What to work on
Transcribe each record exactly as it appears.

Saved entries
:::::

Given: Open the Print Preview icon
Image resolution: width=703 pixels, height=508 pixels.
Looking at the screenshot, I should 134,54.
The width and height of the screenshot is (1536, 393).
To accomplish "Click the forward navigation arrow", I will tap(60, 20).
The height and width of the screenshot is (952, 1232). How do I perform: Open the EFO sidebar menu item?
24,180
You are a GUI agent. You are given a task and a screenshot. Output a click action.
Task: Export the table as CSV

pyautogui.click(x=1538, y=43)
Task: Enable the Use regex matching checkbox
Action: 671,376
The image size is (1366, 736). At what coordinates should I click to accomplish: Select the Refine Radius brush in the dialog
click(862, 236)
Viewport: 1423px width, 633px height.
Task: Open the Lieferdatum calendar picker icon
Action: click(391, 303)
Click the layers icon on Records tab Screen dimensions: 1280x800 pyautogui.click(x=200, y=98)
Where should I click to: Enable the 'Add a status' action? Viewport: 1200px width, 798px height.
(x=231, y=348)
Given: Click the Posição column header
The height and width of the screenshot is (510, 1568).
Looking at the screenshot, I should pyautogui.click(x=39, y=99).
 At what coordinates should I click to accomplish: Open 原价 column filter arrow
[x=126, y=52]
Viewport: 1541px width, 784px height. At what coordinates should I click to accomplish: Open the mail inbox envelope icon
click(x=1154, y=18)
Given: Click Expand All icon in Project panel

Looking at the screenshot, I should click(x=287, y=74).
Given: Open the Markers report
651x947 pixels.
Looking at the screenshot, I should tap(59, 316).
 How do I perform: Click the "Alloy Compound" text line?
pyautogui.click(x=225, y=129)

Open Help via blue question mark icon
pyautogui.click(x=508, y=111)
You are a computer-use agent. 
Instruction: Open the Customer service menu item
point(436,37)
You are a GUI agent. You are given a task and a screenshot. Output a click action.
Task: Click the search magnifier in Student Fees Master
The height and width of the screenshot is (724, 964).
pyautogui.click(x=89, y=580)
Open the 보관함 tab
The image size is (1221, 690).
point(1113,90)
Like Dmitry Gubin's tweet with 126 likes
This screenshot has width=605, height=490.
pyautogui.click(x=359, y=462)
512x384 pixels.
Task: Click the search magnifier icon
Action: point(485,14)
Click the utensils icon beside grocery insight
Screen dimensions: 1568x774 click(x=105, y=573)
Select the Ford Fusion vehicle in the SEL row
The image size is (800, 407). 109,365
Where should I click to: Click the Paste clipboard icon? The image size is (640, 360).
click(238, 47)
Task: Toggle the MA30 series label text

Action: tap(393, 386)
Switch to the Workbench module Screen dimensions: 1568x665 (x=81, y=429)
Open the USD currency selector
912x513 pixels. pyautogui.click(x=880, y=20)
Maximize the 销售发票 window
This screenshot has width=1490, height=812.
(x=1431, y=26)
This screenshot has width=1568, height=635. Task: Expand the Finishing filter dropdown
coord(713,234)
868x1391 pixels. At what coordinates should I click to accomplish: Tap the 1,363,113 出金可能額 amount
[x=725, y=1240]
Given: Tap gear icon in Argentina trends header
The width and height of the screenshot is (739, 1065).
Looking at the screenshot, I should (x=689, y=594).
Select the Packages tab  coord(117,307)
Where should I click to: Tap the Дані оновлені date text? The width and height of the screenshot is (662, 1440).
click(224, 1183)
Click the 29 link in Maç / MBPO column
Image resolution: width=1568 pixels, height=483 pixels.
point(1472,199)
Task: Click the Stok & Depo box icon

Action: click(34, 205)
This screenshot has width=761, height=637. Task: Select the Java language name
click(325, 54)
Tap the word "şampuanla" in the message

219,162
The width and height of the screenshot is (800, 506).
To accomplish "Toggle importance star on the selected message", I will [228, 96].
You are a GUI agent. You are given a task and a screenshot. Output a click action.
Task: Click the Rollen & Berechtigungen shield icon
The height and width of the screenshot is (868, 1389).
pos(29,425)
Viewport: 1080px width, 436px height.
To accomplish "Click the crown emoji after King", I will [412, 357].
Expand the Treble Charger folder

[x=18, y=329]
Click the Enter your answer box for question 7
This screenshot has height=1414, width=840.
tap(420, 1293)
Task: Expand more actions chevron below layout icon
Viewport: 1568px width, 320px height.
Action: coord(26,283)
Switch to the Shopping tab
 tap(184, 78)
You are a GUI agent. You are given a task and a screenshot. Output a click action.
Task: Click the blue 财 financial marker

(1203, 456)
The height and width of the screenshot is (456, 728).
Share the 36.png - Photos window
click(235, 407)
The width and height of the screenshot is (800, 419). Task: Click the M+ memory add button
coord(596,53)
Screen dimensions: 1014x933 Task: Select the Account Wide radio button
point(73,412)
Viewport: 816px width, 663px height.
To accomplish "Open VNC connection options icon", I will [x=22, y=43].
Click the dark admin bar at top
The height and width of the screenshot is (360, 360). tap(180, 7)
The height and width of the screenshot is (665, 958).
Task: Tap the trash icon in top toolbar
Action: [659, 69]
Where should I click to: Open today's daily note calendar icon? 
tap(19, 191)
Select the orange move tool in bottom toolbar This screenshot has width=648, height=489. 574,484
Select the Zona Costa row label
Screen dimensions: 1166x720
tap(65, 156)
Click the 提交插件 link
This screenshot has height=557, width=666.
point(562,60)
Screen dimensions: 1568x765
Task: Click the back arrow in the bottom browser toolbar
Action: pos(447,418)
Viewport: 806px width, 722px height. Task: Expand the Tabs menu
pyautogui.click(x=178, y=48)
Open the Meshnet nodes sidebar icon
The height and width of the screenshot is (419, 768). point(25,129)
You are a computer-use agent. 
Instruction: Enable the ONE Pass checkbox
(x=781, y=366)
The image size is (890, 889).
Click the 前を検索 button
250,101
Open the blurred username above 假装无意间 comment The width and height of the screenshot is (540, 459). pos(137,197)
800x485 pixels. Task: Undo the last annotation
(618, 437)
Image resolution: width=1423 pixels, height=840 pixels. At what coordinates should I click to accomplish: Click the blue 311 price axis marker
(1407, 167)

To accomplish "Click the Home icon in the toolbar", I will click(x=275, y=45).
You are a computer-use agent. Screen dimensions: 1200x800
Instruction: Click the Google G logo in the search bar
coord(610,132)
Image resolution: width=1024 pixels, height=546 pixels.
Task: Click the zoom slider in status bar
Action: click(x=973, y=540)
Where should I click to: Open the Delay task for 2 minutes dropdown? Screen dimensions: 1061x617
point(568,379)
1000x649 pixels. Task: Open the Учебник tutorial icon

:::::

Response box
Given: Open the Print Preview icon
Image resolution: width=703 pixels, height=508 pixels.
Looking at the screenshot, I should 134,54.
The width and height of the screenshot is (1536, 393).
To accomplish "Click the forward navigation arrow", I will tap(60, 20).
The height and width of the screenshot is (952, 1232). How do I perform: Open the EFO sidebar menu item?
24,180
You are a GUI agent. You are given a task and a screenshot. Output a click action.
Task: Export the table as CSV

pyautogui.click(x=1538, y=43)
Task: Enable the Use regex matching checkbox
Action: 671,376
The image size is (1366, 736). At what coordinates should I click to accomplish: Select the Refine Radius brush in the dialog
click(862, 236)
Viewport: 1423px width, 633px height.
Task: Open the Lieferdatum calendar picker icon
Action: click(391, 303)
Click the layers icon on Records tab Screen dimensions: 1280x800 pyautogui.click(x=200, y=98)
Where should I click to: Enable the 'Add a status' action? Viewport: 1200px width, 798px height.
(x=231, y=348)
Given: Click the Posição column header
The height and width of the screenshot is (510, 1568).
Looking at the screenshot, I should pyautogui.click(x=39, y=99).
 At what coordinates should I click to accomplish: Open 原价 column filter arrow
[x=126, y=52]
Viewport: 1541px width, 784px height. At what coordinates should I click to accomplish: Open the mail inbox envelope icon
click(x=1154, y=18)
Given: Click Expand All icon in Project panel

Looking at the screenshot, I should click(x=287, y=74).
Given: Open the Markers report
651x947 pixels.
Looking at the screenshot, I should tap(59, 316).
 How do I perform: Click the "Alloy Compound" text line?
pyautogui.click(x=225, y=129)

Open Help via blue question mark icon
pyautogui.click(x=508, y=111)
You are a computer-use agent. 
Instruction: Open the Customer service menu item
point(436,37)
You are a GUI agent. You are given a task and a screenshot. Output a click action.
Task: Click the search magnifier in Student Fees Master
The height and width of the screenshot is (724, 964).
pyautogui.click(x=89, y=580)
Open the 보관함 tab
The image size is (1221, 690).
point(1113,90)
Like Dmitry Gubin's tweet with 126 likes
This screenshot has width=605, height=490.
pyautogui.click(x=359, y=462)
512x384 pixels.
Task: Click the search magnifier icon
Action: point(485,14)
Click the utensils icon beside grocery insight
Screen dimensions: 1568x774 click(x=105, y=573)
Select the Ford Fusion vehicle in the SEL row
The image size is (800, 407). 109,365
Where should I click to: Click the Paste clipboard icon? The image size is (640, 360).
click(238, 47)
Task: Toggle the MA30 series label text

Action: tap(393, 386)
Switch to the Workbench module Screen dimensions: 1568x665 (x=81, y=429)
Open the USD currency selector
912x513 pixels. pyautogui.click(x=880, y=20)
Maximize the 销售发票 window
This screenshot has width=1490, height=812.
(x=1431, y=26)
This screenshot has width=1568, height=635. Task: Expand the Finishing filter dropdown
coord(713,234)
868x1391 pixels. At what coordinates should I click to accomplish: Tap the 1,363,113 出金可能額 amount
[x=725, y=1240]
Given: Tap gear icon in Argentina trends header
The width and height of the screenshot is (739, 1065).
Looking at the screenshot, I should (x=689, y=594).
Select the Packages tab  coord(117,307)
Where should I click to: Tap the Дані оновлені date text? The width and height of the screenshot is (662, 1440).
click(224, 1183)
Click the 29 link in Maç / MBPO column
Image resolution: width=1568 pixels, height=483 pixels.
point(1472,199)
Task: Click the Stok & Depo box icon

Action: click(34, 205)
This screenshot has width=761, height=637. Task: Select the Java language name
click(325, 54)
Tap the word "şampuanla" in the message

219,162
The width and height of the screenshot is (800, 506).
To accomplish "Toggle importance star on the selected message", I will [228, 96].
You are a GUI agent. You are given a task and a screenshot. Output a click action.
Task: Click the Rollen & Berechtigungen shield icon
The height and width of the screenshot is (868, 1389).
pos(29,425)
Viewport: 1080px width, 436px height.
To accomplish "Click the crown emoji after King", I will [412, 357].
Expand the Treble Charger folder

[x=18, y=329]
Click the Enter your answer box for question 7
This screenshot has height=1414, width=840.
tap(420, 1293)
Task: Expand more actions chevron below layout icon
Viewport: 1568px width, 320px height.
Action: coord(26,283)
Switch to the Shopping tab
 tap(184, 78)
You are a GUI agent. You are given a task and a screenshot. Output a click action.
Task: Click the blue 财 financial marker

(1203, 456)
The height and width of the screenshot is (456, 728).
Share the 36.png - Photos window
click(235, 407)
The width and height of the screenshot is (800, 419). Task: Click the M+ memory add button
coord(596,53)
Screen dimensions: 1014x933 Task: Select the Account Wide radio button
point(73,412)
Viewport: 816px width, 663px height.
To accomplish "Open VNC connection options icon", I will [x=22, y=43].
Click the dark admin bar at top
The height and width of the screenshot is (360, 360). tap(180, 7)
The height and width of the screenshot is (665, 958).
Task: Tap the trash icon in top toolbar
Action: [659, 69]
Where should I click to: Open today's daily note calendar icon? 
tap(19, 191)
Select the orange move tool in bottom toolbar This screenshot has width=648, height=489. 574,484
Select the Zona Costa row label
Screen dimensions: 1166x720
tap(65, 156)
Click the 提交插件 link
This screenshot has height=557, width=666.
point(562,60)
Screen dimensions: 1568x765
Task: Click the back arrow in the bottom browser toolbar
Action: pos(447,418)
Viewport: 806px width, 722px height. Task: Expand the Tabs menu
pyautogui.click(x=178, y=48)
Open the Meshnet nodes sidebar icon
The height and width of the screenshot is (419, 768). point(25,129)
You are a computer-use agent. 
Instruction: Enable the ONE Pass checkbox
(x=781, y=366)
The image size is (890, 889).
Click the 前を検索 button
250,101
Open the blurred username above 假装无意间 comment The width and height of the screenshot is (540, 459). pos(137,197)
800x485 pixels. Task: Undo the last annotation
(618, 437)
Image resolution: width=1423 pixels, height=840 pixels. At what coordinates should I click to accomplish: Click the blue 311 price axis marker
(1407, 167)

To accomplish "Click the Home icon in the toolbar", I will click(x=275, y=45).
You are a computer-use agent. Screen dimensions: 1200x800
Instruction: Click the Google G logo in the search bar
coord(610,132)
Image resolution: width=1024 pixels, height=546 pixels.
Task: Click the zoom slider in status bar
Action: click(x=973, y=540)
Where should I click to: Open the Delay task for 2 minutes dropdown? Screen dimensions: 1061x617
point(568,379)
1000x649 pixels. Task: Open the Учебник tutorial icon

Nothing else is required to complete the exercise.